Referring to FIG. 2A, an embodiment of a panel including a plurality of layers 202, 204, 206, 208 is shown generally at 200 according to an embodiment. As seen in FIG. 2B, an embodiment of a panel 200′ may include a plurality of layers 202, 204, 206, 208 that are arranged adjacent one another (as seen in, e.g., the panel 200 of FIG. 2A) that are subsequently exposed to an encasing material 250 that may impregnate the plurality of layers 202, 204, 206, 208 of the panel 200 for adhering together the plurality of layers 202, 204, 206, 208 of the panel 200. One or more decorative layers, such as, for example, an “A-surface” layer 275 or a trim layer may be connected to (e.g., adhered to) an outer surface of the encasing material 250; an “A-surface” layer 275 may be exposed to, for example, a passenger compartment area of a vehicle, V1, and be seen by, for example, passengers within the passenger compartment area of the vehicle, V1.

The panel 200 may include: a core layer 202, one or more first reinforcement layers 204, one or more second reinforcement layers 206 and one or more third reinforcement layers 208. The one or more first reinforcement layers 204 may include an upper layer 204a and a lower layer 204b. The one or more second reinforcement layers 206 may include an upper layer 206a and a lower layer 206b. The one or more third reinforcement layers 208 may include an upper layer 208a and a lower layer 208b.

The core layer 202 may include an upper surface 202′, a lower surface 202″ and one or more side surfaces 202″. The upper surface 202′ is opposite the lower surface 202″. The one or more side surfaces 202′″ connects the upper surface 202′ to the lower surface 202″. The core layer 202 may include any desirable material, such as, for example, polypropylene (PP), a paper material or a urethane foam material.

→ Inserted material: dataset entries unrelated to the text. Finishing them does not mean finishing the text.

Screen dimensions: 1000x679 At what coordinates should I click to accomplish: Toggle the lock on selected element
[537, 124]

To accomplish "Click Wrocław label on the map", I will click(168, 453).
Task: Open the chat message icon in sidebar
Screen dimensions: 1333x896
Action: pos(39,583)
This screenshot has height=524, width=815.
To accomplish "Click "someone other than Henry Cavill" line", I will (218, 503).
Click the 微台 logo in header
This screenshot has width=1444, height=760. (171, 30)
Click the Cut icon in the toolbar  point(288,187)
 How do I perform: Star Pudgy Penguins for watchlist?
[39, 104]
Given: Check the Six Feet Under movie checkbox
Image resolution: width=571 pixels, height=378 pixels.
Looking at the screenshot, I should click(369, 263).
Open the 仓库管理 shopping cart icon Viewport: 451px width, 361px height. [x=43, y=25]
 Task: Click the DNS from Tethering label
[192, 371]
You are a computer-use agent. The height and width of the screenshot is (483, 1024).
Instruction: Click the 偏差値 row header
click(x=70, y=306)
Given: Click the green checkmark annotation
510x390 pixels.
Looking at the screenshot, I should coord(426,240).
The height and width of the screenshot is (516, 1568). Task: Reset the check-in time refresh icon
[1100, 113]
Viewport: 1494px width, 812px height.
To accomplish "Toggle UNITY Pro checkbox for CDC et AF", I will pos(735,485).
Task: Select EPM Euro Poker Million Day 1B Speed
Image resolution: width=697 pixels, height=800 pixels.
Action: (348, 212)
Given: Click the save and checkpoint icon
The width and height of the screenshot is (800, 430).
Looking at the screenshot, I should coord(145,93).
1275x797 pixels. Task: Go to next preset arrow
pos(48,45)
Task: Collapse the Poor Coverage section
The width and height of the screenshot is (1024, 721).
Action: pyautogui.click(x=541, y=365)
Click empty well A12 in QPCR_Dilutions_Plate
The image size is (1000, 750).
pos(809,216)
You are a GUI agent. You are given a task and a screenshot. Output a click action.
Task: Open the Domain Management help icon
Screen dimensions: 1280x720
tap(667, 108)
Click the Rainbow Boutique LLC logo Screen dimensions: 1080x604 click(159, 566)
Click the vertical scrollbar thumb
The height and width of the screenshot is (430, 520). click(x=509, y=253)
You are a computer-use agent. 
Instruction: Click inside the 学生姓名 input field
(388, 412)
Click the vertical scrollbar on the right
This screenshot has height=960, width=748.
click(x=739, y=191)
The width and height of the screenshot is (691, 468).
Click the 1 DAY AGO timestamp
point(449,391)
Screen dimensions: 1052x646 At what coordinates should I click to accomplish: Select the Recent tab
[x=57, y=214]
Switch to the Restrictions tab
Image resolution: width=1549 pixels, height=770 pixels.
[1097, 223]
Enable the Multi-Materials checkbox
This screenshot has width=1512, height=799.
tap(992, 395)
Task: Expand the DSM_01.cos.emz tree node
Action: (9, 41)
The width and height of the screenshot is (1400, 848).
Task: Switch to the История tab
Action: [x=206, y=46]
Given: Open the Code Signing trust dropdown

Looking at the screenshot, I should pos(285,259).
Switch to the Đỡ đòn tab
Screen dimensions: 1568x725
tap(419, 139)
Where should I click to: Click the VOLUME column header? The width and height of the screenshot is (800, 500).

In some implementations, the core layer 202 may be shaped to include a “honeycomb” geometry forming a plurality of voids/passages/air gaps 202_A.

Each of the upper layer 204a, 206a, 208a and the lower layer 204b, 206b, 208b of the one or more first, second and third reinforcement layers 204, 206, 208 may include an upper surface 204′, 206′, 208′ a lower surface 204″, 206″, 208″and one or more side surfaces 204′″, 206′″, 208′″. The upper surface 204′, 206′, 208′ is opposite the lower surface 204″, 206″, 208″. The one or more side surfaces 204′″, 206′″, 208′″ connects the upper surface 204′, 206′, 208′ to the lower surface 204″, 206″, 208″.

In an embodiment, the one or more first reinforcement layers 204 may include any desirable material, such as, for example, randomly chopped fibers that are bound together with any desirable material (e.g., polyurethane (PU), polypropylene (PP) or the like). In an implementation, the randomly chopped fibers of the one or more first reinforcement layers 204 may include, for example, randomly chopped glass fibers. In another implementation, the randomly chopped fibers of the one or more first reinforcement layers 204 may include, for example, randomly chopped carbon fibers. In yet another implementation, the randomly chopped fibers of the one or more first reinforcement layers 204 may include, for example, randomly chopped aramid fibers. In other implementations, the randomly chopped fibers of the one or more first reinforcement layers 204 may include a mixture of one or more of: randomly chopped glass fibers, randomly chopped carbon fibers and randomly chopped aramid fibers.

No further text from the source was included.